Schon seit mehr als einem halben Jahrhundert ist Green Bank ein offizielles Funkloch - denn der kleine Ort im US-Bundesstaat West Virginia gehört zur „National Radio Quiet Zone“.
Schon seit mehr als einem halben Jahrhundert ist Green Bank ein offizielles Funkloch - denn der kleine Ort im US-Bundesstaat West Virginia gehört zur „National Radio Quiet Zone“. Robert Schmidt/AFP

Schon seit mehr als einem halben Jahrhundert ist Green Bank ein offizielles Funkloch - denn der kleine Ort im US-Bundesstaat West Virginia gehört zum Schutz vor unerwünscht störender Strahlung zur „National Radio Quiet Zone“. Seitdem hat die zwangsläufige Unerreichbarkeit per Handy viele Fans gefunden und auch die Tourismusbehörden werben mit dem „ultimativen digitalen Detox“ in dem Gebiet. 

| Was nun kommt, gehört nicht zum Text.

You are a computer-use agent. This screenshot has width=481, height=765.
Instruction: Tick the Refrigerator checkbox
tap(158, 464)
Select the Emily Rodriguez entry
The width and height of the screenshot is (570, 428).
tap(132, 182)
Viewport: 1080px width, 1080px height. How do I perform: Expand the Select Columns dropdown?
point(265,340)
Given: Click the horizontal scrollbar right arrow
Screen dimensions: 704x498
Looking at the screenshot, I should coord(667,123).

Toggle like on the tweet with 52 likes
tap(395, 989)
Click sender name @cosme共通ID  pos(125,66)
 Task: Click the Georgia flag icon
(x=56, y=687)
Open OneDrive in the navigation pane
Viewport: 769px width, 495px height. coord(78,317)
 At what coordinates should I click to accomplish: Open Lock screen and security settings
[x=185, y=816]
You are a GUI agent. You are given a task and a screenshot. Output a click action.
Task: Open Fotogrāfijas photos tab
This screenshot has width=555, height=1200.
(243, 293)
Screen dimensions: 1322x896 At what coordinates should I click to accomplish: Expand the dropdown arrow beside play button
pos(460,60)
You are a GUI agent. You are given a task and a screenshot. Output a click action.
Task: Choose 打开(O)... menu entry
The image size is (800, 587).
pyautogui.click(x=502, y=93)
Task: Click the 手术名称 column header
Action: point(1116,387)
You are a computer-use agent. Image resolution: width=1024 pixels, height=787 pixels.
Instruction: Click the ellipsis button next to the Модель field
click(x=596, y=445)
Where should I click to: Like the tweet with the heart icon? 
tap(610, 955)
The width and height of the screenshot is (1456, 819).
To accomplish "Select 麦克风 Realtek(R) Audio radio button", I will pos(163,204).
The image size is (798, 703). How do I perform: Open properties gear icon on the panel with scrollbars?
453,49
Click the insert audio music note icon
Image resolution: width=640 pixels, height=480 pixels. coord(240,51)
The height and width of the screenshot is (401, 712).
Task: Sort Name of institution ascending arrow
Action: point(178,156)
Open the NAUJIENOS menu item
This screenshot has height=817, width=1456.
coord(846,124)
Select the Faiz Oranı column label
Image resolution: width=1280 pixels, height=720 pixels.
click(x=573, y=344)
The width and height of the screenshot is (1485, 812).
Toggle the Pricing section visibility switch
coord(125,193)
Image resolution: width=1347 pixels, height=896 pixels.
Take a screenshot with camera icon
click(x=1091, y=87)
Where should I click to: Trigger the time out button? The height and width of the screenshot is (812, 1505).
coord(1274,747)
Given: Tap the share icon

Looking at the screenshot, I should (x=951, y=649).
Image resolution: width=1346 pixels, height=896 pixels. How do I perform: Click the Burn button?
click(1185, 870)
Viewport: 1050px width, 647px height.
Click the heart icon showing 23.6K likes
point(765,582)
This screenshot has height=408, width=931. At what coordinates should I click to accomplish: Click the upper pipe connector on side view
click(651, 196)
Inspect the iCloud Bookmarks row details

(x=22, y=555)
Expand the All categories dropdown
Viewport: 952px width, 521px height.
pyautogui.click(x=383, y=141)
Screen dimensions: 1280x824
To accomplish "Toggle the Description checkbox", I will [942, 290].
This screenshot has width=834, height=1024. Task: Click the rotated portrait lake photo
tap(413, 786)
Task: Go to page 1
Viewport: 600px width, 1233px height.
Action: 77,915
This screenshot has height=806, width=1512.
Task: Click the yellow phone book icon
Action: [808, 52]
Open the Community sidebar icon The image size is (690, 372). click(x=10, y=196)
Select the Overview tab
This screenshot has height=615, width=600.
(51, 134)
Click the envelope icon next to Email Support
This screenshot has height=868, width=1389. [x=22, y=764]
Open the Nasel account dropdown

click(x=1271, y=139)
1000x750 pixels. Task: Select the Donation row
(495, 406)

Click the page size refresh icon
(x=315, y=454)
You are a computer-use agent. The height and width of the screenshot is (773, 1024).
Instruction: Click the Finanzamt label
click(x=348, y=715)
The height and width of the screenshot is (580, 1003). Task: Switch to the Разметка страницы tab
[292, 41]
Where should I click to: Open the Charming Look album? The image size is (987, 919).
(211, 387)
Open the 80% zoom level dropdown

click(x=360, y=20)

Yvonne Wallech liebt ihre internetlosen Atempausen in Green Bank. Sie nennt es eine „besondere Reinigung“, die sie überkommt, wenn sie ihr Haus verlässt. Dort hat sie einen Festnetz-Internetanschluss. Doch auf der Straße bleibt das Smartphone stumm. Dies gebe ihr „Zeit, den Kopf freizubekommen“, erzählt die 59-Jährige, die in dem abgelegenen 200-Einwohner-Ort einen Laden für Geschenkartikel betreibt.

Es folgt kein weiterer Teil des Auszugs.